::: Text section :::

Data Distribution
Overview
TAXIA tax law data is distributed through Hugging Face for easy access and automatic downloading.
- Repository: xaikorea/taxia-data
- Format: JSON files organized by year
- Coverage: 2015-2025 (11 years)
- Total Files: 242 files
Dataset Structure
taxia-data/
├── 2015/
│ ├── income_tax_act.json
│ ├── income_tax_act_decree.json
│ ├── income_tax_act_rules.json
│ ├── corporate_tax_act.json
│ ├── corporate_tax_act_decree.json
│ ├── corporate_tax_act_rules.json
│ ├── vat_act.json
│ ├── vat_act_decree.json
│ ├── vat_act_rules.json
│ ├── tax_laws.json
│ ├── tax_laws_combined.json
│ ├── tax_laws_detailed.csv
│ └── tax_laws_articles.csv
│
├── 2016/ ... 2024/ (same structure)
│
└── 2025/
└── (same structure)
Data Coverage
Laws
- Income Tax Act (소득세법)
- Corporate Tax Act (법인세법)
- Value Added Tax Act (부가가치세법)
Enforcement Decrees
- Each law has corresponding enforcement decrees
- Detailed implementation guidelines
- Calculation methods and rates
Enforcement Rules
- Administrative procedures
- Form specifications
- Filing requirements
JSON Schema
Law Document Structure
{
"law_name": "Corporate Tax Act",
"law_name_ko": "법인세법",
"year": 2025,
"articles": [
{
"article_number": "Article 1",
"title": "Purpose",
"content": "This Act aims to establish tax obligations for corporations...",
"clauses": [
{
"clause_number": "1",
"content": "Resident corporations shall be taxed under this Act..."

:::

> [Short exercise A] Why, according to the data distribution text, is the TAXIA tax law data distributed through Hugging Face? Answer in one to three sentences.
The entries that follow have no connection to the data distribution text.

::: Dataset :::

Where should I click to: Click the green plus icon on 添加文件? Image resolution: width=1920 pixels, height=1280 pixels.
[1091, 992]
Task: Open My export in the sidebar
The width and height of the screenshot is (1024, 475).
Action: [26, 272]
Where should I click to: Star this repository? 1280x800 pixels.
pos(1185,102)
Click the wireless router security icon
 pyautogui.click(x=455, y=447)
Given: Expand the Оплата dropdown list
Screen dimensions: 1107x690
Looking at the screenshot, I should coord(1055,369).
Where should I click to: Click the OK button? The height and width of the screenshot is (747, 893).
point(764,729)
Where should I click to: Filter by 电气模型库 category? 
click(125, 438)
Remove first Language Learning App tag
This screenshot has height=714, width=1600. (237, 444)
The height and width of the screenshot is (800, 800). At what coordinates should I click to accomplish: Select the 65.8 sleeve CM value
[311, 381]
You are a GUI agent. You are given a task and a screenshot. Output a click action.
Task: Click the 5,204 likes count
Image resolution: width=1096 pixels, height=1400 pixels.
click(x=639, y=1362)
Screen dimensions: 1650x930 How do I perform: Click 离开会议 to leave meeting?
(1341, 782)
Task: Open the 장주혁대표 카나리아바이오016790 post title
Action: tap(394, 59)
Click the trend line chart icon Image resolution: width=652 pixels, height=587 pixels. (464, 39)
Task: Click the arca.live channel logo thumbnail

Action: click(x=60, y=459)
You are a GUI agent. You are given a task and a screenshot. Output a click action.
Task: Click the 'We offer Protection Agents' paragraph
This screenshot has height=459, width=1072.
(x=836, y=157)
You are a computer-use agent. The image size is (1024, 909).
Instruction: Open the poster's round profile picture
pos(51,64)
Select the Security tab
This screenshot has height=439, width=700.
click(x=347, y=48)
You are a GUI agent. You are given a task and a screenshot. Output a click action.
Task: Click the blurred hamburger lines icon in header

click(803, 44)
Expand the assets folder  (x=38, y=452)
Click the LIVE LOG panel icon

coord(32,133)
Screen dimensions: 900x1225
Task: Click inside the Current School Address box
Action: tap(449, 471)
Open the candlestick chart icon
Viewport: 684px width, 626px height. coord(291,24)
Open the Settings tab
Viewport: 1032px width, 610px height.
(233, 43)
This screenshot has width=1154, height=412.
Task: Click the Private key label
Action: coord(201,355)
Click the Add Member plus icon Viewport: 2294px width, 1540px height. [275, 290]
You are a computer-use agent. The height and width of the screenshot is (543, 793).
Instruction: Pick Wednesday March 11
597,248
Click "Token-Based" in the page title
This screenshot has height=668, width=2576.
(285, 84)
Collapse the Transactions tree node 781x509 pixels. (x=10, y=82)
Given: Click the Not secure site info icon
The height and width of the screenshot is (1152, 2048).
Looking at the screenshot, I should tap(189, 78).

:::

> [Short exercise B] Render the entries as a Markdown table with the columns Row and Line. Begin at the line that has "Given: Click the Not secure site info icon", stop after the final line of the entries, and leave out blank lines.

> [Task response A] The TAXIA tax law data is distributed through Hugging Face for easy access and automatic downloading.

> [Task response B]
| Row | Line |
|---|---|
| 1 | Given: Click the Not secure site info icon |
| 2 | The height and width of the screenshot is (1152, 2048). |
| 3 | Looking at the screenshot, I should tap(189, 78). |